Heureusement, le moteur de la consommation des administrations publiques, lui, a tourné à plein régime (+4,6% par an), tout comme celui de la consommation des ménages, soutenue par le bouclier énergétique, plusieurs tranches indiciaires et un niveau de chômage stable malgré un ralentissement global.
«L’élément qui va peut-être gâcher la fête»
«Depuis 2024, les taux baissent, et c’est un motif d’espoir. Cependant, les prochaines estimations du Statec pourraient être revues à la baisse, avec l’élément qui va peut-être gâcher la fête : la guerre commerciale déclenchée par les États-Unis et dont il est impossible aujourd’hui de mesurer l’impact.»
Si les exportations de biens directs vers l’Amérique plafonnent à 3% des exportations totales du Luxembourg, les échanges de services sont beaucoup plus importants avec près de 23 milliards d’euros cumulés.
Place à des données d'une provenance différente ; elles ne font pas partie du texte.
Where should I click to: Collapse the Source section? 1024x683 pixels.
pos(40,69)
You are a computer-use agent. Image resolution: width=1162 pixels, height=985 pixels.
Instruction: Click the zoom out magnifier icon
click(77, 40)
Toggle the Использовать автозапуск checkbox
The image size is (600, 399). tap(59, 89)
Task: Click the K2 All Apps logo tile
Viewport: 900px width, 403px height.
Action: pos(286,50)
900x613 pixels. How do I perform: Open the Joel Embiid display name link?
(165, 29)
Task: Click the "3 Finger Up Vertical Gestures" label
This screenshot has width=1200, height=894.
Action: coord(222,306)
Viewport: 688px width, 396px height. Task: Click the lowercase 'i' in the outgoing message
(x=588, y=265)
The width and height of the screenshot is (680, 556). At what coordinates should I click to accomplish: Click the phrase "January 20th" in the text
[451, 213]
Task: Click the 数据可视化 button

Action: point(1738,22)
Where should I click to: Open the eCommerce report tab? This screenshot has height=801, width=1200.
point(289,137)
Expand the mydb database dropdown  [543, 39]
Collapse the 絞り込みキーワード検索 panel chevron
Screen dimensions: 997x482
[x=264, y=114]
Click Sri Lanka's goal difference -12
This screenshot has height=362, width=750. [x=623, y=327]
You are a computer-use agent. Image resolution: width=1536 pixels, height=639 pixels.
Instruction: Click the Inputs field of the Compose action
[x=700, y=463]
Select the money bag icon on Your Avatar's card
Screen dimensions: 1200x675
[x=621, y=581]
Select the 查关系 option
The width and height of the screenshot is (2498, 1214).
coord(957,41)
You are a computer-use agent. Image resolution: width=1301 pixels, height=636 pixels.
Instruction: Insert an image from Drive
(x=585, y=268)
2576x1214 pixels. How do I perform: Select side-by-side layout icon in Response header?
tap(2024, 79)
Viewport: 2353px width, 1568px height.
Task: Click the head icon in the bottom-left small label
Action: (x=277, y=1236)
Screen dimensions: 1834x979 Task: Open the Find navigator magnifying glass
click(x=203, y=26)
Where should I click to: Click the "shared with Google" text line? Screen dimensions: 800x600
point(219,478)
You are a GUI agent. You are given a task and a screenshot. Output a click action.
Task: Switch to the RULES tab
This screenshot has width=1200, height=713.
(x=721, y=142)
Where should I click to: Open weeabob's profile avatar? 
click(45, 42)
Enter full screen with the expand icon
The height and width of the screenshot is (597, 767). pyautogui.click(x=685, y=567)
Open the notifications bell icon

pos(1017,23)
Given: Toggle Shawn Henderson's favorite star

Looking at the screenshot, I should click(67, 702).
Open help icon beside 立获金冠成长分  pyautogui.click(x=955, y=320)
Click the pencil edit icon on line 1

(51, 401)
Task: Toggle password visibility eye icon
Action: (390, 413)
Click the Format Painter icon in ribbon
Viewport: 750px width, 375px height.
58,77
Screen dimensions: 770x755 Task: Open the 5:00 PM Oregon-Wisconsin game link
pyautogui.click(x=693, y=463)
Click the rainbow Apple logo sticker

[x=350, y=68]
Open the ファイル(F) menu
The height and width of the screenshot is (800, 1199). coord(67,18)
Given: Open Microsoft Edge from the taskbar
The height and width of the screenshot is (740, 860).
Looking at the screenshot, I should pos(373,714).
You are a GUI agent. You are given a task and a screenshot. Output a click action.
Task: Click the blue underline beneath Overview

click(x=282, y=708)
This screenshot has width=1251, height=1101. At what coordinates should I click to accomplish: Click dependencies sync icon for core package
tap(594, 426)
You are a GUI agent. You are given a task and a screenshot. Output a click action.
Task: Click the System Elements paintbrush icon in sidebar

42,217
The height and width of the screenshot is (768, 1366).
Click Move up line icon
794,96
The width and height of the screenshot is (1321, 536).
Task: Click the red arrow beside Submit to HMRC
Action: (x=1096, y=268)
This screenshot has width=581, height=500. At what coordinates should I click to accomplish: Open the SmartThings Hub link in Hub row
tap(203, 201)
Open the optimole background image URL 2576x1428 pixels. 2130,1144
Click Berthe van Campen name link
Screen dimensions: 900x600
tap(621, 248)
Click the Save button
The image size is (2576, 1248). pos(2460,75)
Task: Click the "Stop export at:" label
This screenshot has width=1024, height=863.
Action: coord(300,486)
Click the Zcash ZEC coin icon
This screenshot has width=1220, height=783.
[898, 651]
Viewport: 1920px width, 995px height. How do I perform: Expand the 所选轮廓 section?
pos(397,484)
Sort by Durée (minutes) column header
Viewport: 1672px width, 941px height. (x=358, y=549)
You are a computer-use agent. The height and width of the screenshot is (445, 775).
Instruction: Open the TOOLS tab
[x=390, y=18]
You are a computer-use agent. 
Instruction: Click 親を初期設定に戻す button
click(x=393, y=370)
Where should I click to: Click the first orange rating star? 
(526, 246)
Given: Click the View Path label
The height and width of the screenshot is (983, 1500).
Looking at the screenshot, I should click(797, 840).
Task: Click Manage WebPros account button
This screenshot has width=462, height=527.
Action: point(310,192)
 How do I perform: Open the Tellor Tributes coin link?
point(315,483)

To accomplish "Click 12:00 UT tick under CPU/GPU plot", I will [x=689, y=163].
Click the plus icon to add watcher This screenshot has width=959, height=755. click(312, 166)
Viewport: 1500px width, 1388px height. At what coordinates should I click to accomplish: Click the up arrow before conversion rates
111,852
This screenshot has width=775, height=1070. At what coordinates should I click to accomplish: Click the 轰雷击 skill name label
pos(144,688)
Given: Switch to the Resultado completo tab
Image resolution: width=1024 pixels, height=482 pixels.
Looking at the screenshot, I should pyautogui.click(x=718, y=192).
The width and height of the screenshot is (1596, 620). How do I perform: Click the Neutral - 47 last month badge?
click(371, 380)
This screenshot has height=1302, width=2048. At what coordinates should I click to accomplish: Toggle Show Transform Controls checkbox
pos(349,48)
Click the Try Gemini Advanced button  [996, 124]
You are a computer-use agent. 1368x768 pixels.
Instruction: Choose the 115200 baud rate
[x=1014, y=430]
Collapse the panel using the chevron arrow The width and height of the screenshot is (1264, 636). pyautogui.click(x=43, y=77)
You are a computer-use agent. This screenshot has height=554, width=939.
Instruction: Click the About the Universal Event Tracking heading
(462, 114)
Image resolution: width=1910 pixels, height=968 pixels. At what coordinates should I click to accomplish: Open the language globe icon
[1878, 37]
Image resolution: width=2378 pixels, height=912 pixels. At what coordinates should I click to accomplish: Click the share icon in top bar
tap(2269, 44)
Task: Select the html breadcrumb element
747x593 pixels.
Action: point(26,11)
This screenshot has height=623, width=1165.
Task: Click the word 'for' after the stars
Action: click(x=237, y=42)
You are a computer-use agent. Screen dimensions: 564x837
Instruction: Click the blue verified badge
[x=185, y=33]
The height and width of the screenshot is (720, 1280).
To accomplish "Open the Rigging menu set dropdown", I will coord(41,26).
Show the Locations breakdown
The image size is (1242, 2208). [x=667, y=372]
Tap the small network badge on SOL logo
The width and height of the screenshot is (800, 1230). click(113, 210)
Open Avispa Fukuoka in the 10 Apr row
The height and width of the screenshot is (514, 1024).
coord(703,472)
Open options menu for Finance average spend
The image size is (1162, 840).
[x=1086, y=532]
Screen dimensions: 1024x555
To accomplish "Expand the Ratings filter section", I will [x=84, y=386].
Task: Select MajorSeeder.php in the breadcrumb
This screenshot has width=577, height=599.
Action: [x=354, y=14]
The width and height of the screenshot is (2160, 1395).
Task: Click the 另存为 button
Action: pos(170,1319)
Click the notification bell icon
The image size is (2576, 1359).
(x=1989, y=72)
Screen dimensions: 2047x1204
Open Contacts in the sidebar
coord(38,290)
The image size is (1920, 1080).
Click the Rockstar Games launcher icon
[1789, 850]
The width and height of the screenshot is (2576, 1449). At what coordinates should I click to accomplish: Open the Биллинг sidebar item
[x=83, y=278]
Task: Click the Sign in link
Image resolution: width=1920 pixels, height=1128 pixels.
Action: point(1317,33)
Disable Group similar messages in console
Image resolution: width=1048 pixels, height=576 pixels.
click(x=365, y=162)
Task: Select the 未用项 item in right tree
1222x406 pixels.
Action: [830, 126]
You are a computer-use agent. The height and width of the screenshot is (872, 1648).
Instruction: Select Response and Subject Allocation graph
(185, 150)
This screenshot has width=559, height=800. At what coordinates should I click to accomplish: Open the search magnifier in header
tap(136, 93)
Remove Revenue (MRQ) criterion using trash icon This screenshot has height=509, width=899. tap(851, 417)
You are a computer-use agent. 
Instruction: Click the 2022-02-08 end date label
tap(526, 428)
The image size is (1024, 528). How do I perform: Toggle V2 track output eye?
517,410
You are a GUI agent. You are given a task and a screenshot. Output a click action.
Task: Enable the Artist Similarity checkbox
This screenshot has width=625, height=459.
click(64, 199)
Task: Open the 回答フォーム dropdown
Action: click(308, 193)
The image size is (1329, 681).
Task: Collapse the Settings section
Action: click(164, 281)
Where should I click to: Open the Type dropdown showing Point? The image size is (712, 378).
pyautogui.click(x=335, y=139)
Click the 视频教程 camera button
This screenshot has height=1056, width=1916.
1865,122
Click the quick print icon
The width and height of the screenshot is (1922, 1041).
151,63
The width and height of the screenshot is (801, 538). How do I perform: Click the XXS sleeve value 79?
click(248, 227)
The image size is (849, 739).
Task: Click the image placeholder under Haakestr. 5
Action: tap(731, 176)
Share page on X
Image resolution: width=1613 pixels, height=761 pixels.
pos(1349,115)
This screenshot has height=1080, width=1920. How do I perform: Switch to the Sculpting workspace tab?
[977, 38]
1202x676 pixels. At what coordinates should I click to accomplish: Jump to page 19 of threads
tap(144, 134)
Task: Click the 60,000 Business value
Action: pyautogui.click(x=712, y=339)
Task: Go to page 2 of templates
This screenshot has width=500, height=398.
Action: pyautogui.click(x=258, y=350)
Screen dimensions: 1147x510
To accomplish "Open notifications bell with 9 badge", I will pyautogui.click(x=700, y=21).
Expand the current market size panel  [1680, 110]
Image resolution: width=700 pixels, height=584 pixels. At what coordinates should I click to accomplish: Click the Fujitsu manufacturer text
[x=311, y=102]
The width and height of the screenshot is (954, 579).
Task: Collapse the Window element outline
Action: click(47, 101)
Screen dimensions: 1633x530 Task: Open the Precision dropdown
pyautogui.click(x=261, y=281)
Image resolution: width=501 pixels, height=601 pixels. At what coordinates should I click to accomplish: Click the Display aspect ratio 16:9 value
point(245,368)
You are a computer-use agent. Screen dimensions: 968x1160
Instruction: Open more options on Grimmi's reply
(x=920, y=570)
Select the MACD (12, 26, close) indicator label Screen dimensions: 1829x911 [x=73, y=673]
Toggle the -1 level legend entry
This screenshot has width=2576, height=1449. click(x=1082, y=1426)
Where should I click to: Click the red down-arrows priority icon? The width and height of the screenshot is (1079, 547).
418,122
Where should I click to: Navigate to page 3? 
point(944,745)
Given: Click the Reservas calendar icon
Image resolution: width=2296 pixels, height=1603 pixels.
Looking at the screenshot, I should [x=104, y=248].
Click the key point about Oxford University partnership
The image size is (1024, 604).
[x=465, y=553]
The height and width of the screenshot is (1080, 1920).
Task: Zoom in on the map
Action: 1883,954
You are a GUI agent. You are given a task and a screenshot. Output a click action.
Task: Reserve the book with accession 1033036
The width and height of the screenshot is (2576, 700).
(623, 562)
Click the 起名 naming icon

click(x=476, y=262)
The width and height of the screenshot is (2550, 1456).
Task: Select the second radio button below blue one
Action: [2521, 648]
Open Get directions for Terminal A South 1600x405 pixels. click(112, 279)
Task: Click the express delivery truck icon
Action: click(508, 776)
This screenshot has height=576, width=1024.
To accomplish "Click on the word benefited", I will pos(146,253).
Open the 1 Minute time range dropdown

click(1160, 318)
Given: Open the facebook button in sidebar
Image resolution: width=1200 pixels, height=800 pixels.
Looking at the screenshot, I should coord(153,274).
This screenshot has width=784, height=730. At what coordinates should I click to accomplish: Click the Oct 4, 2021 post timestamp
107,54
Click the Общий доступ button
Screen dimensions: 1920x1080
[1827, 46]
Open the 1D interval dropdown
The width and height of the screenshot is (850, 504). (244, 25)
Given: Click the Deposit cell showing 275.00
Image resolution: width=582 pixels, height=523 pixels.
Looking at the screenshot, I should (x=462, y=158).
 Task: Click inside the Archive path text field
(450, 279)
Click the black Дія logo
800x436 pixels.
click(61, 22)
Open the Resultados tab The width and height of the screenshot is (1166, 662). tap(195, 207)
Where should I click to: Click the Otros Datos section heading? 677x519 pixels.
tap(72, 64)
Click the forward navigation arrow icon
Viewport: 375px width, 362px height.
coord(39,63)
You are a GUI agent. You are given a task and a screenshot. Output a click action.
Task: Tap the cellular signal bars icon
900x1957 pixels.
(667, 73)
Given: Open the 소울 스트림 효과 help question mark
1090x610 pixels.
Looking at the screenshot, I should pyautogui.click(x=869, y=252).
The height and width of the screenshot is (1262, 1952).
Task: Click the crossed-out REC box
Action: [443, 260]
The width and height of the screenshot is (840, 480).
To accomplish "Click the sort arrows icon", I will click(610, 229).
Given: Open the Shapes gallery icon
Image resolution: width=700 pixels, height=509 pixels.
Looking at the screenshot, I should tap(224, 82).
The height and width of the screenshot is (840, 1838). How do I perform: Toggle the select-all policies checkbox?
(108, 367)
Sans oublier que sur les 2,6 milliards d’investissements étrangers enregistrés en 2023, la part provenant des États-Unis atteignait 22%, soit 560 millions. «Presque aussi élevé que les flux entrants depuis l’UE, de l’ordre de 700 millions d’euros», compare Vincent Hein.
Une période qui ne favorise pas le retour de la confiance, commente-t-il, et met en évidence les limites structurelles à la croissance que sont les retards accumulés dans la construction de logements, le tassement inquiétant des investissements en recherche et développement, ou encore la disponibilité de main d’œuvre.
L’emploi au ralenti
Concernant le marché du travail, l’économiste Ioana Pop indique que la création d’emploi n’avait plus connu de rythme aussi lent (+1,1%) depuis 2009, et c’est le secteur marchand qui en paye le prix fort, avec à peine 1 300 emplois créés l’an passé – contre 4 450 pour le secteur non marchand.
Les branches qui ont le plus souffert sont la construction, qui a perdu 2 500 emplois, et l’industrie.
Des compétences qui ne suivent pas les besoins
«Si le chômage a augmenté modérément et devrait suivre la même trajectoire en 2025, on constate aussi que les diplômés du supérieur sont nombreux à avoir des difficultés pour trouver du travail. Leur nombre a bondi de 15% en un an.»
Une hausse qui peut notamment s’expliquer par un problème d’adéquation entre les besoins du marché et les qualifications de ces demandeurs d’emploi.
L’un des grands défis pour les années à venir, juge l’experte, comme la dépendance du pays aux travailleurs frontaliers, qui représentent plus de la moitié de la hausse de l’emploi, ou encore la difficulté à maintenir les seniors en activité.